National Transgender HIV Testing Day
On April 18, we celebrate National Transgender HIV Testing Day, a day dedicated to recognizing the importance of HIV testing, prevention education and treatment for transgender and nonbinary people. We talked to Kimberly Skeete about her journey in HIV.

Visit GLAAD for resources about transgender issues and how to be an ally to the transgender community.
Kimberly June Skeete (she/her)
Clinical Research Assistant and Community Advisor, Bios Clinical Research Palm Springs
Years as an ANAC member: 2
Greater Palm Spring chapter member
DEI committee member
DEI conference scholarship winner - 2022

What does Transgender HIV Testing Day mean to you?
As HIV continues to have a great impact on the trans community, it is important to have days like this one to spotlight and spread awareness to the community that is impacted by this virus but often forgotten and left out. As a trans person, navigating healthcare systems can seem challenging and often impossible.

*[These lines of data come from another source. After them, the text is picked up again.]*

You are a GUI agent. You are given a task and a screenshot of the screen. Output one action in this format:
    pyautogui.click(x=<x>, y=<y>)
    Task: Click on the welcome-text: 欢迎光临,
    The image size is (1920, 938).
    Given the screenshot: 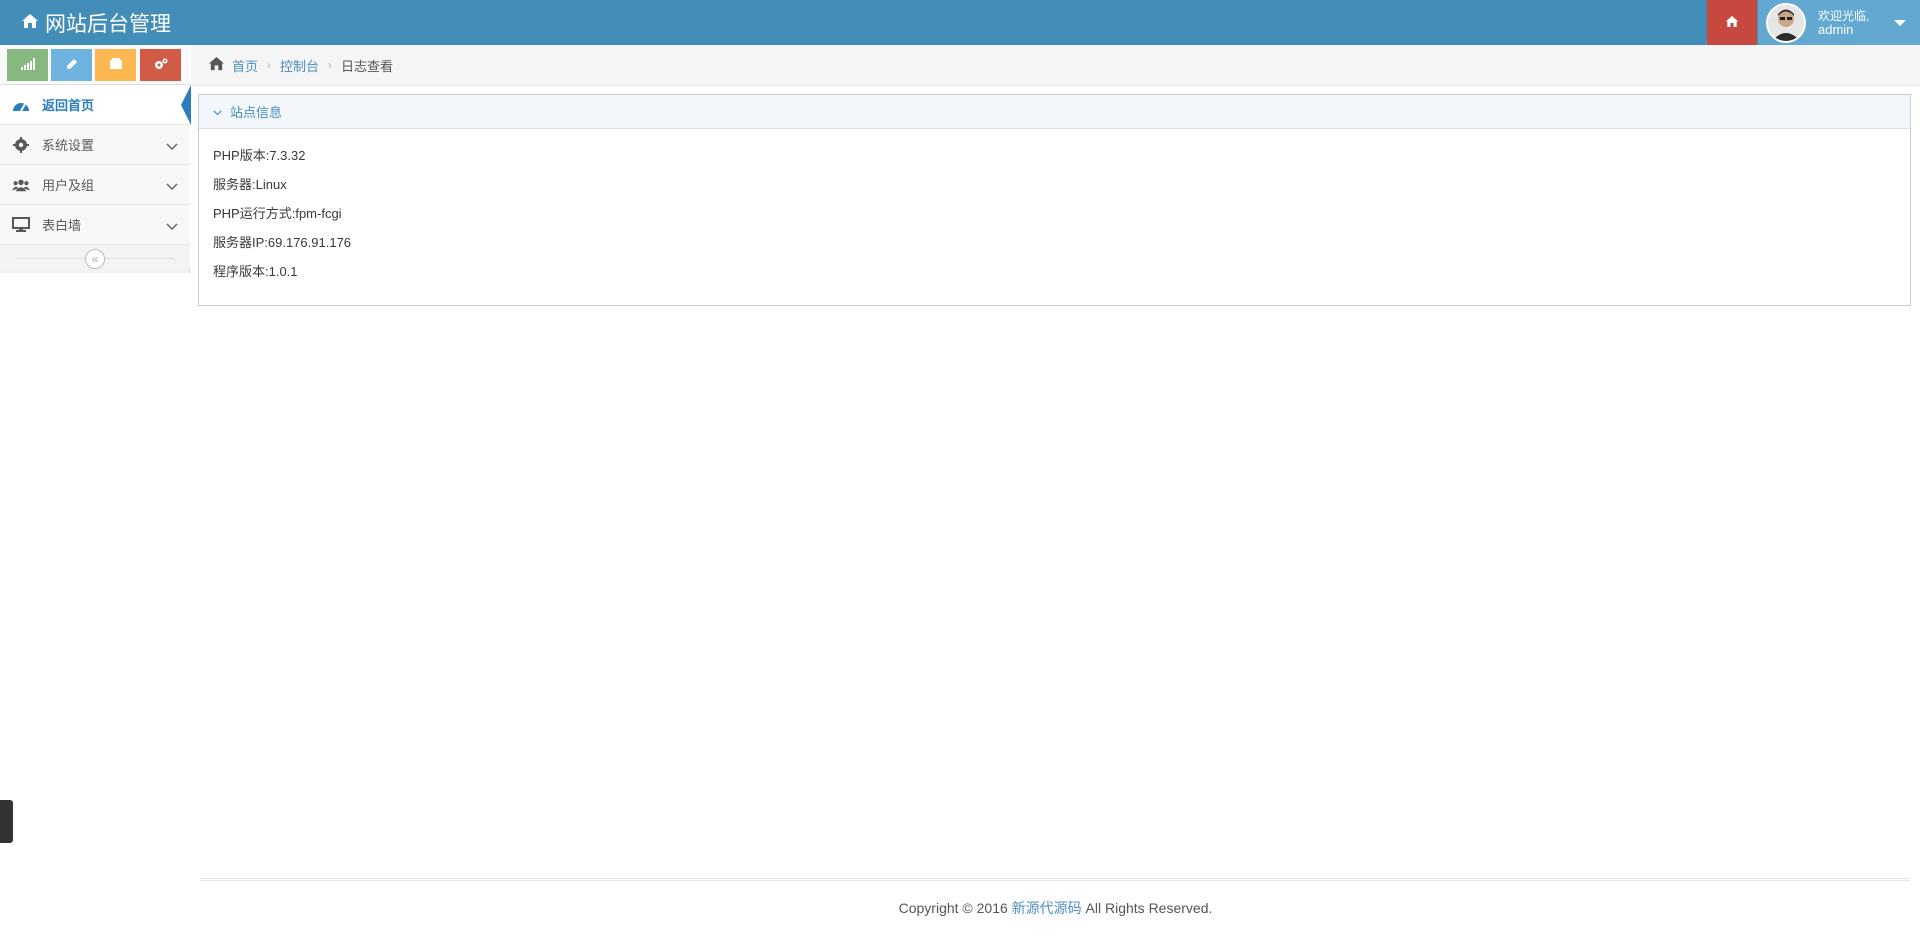 What is the action you would take?
    pyautogui.click(x=1844, y=16)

This day offers those of us working in HIV care a chance to provide resources, education and access to HIV services directly to a community who needs them the most. It makes the ones in the community living with HIV feel seen and valid, and it spreads awareness for ones that are most vulnerable.

Why did you join the fight to end HIV/AIDS?
Working in HIV care is not just a job I choose to do each day. It is, for me and so many others like me, my life. Transgender women are 14 times more likely to have HIV than other adult women. In some places, up to 40% of transgender women have HIV. Not only do I know those statistics, but I am also living proof of them. At the time of my diagnosis, I knew very little about prevention and had limited access to education and care for someone like me, someone trans. What little I knew came from movies like RENT or Angels in America. Navigating early adulthood ostracized from family left me vulnerable and susceptible for many of the challenges that could have broken me but didn’t. In fact, what didn’t break me, made me stronger and determined to create change. It was through my diagnosis that I found a reason to not just exist in life but live it and do so with purpose. I didn’t choose to work in healthcare, healthcare chose me, and I now know it is my goal to act up and join the fight in HIV.

What does ANAC mean to you?
ANAC represents community. We hear that word a lot and it is usually depicted as a place people just fall into by default. With ANAC, community is not a default setting, it is something that was built for great change. From folks like Alison Moed and Cliff Morrison, to even new members like me, we all have come together to create tangible change and redefine what it means to put the CARE back into healthcare. We are not a moment but a movement of solidarity, visibility, acceptance and passion. Joining ANAC is like finding family and for many LGBTQ folks like me, family wasn’t given to us but chosen for us.

Do you have a mentor or mentors who have been instrumental to your career and, if so, whom and how?
“I've heard it said that people come into our lives for a reason, bringing something we must learn. And we are led to those who help us most to grow if we let them and we help them in return.” These are more than lyrics from a famous Broadway show to me. These words sum up how I feel about my mentor Anthony Velasco. At 33, I am a proud trans woman of color doing great work in HIV care and in the community, but also, I just am. I say it like that because I almost wasn’t anything. When I met Anthony, I had no idea of all that I could be. He saw something in me. It was not only life changing but lifesaving. It was through him that I found my calling and realized my potential. I am a better woman, trans woman, because of the friend he is, which truly makes him not only one amazing ally but a mentor.

Golkoo Marcos, my boss here at Bios Clinical Research Palm Springs, is someone else I would call a mentor. She just gets “it”. Being a woman of color, she understands adversity like me. Her passion and advocacy to get trans and gender-diverse representation in research and in clinical roles, just like Anthony, is unmatched. I am doing things I have never seen a person like me doing and am learning to reach my highest potential. With those two and folks like Alison Moed (original 5B Nurse), PHD Antonia D'orsay (Borrego Health) and Bridget Picou (Palm Springs Chapter President), the world is not ready for me.